# Simple Compression question

1. Apr 6, 2005

### justagirl

What am I doing wrong in this problem?

You need to record an entire collection of your favorite music. It consists of 39 hours of music. Assuming you are using MP3 encoding (MPEG Audio Level III at about 128kb per second), how many CDs will you need? (hint: a CD can store up to 700 MB of information.)

I did: 128 kb/s * 3600 * 19 = 8755200 kb (to be coded)
Compression ratio: 8 (?)

8755200 * 8 = 70041600 kb (to be coded on CD)

One CD can store: (700 MB) = (700) * (2^10) kB * 8 = 5734400 kbits

# of CDs needed = 8755200 / 5734400 = 13 CDs.

Thanks!

2. Apr 7, 2005

### Cliff_J

Where did the 19 in the first line come from? Or is it 19hrs instead of 39hrs?

In the CD figuring line, you need 2^20 for a MB and then you'll come up with a realistic number of bits that can be stored on a CDROM.
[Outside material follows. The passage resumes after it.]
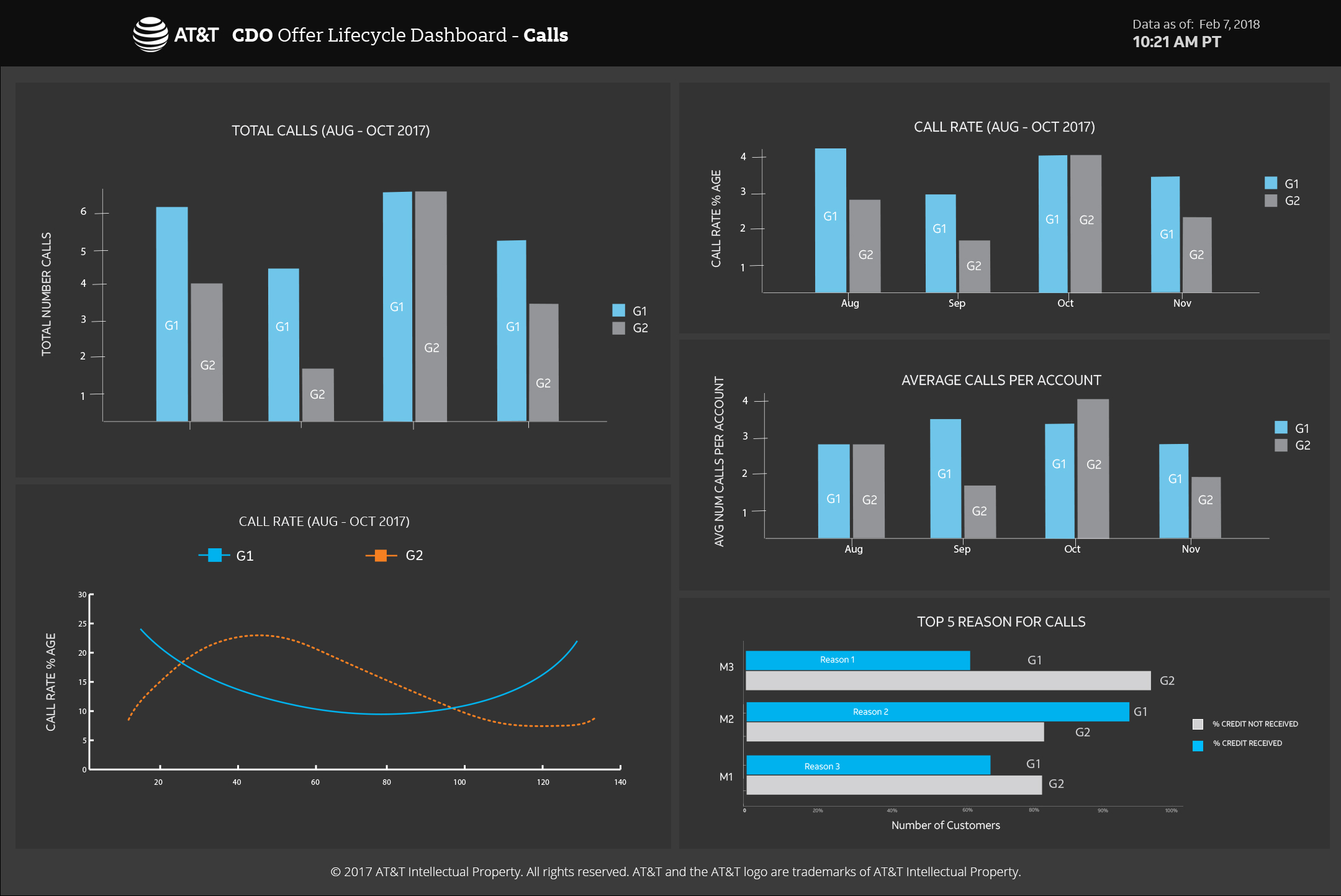Click the Calls heading in dashboard title
The image size is (1341, 896).
coord(545,35)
Note sure where you're getting your 8 from but I'll explain mine.

Ok, you need to be really careful about lower-case b and upper case B since they mean different things in the world of computers. It seems you have a bit of understanding on this but I'll re-iterate to make sure.

b = bit = 0 or 1
B = byte = 8 bits

Its far worse than the typical truth-strecthing where manufacturers use base 10 numbers (1MB = 1,000,000 Bytes) and software uses base 2 numbers (1MB = 1,048,576 Bytes).

The difference between bits/bytes becomes most obvious when you use networks where the bits is a dominant measure, like a modem connection that is 44kb/s (kilo-bits with little b) where you download files at maybe 5kB/s (kilo-Bytes with big B) as reported in the software.

I've double-checked my math with a few MP3 files I have on my computer, compressed them myself off my CDs so I assume they are accurate.

128 kb/s * 3600 seconds = 460,800kb/hr / 8 bits = 57,600kB/hr

I come up with just a shade more than 12 hours per 700 MB capacity CDROM. I'll let you complete your own math for your example.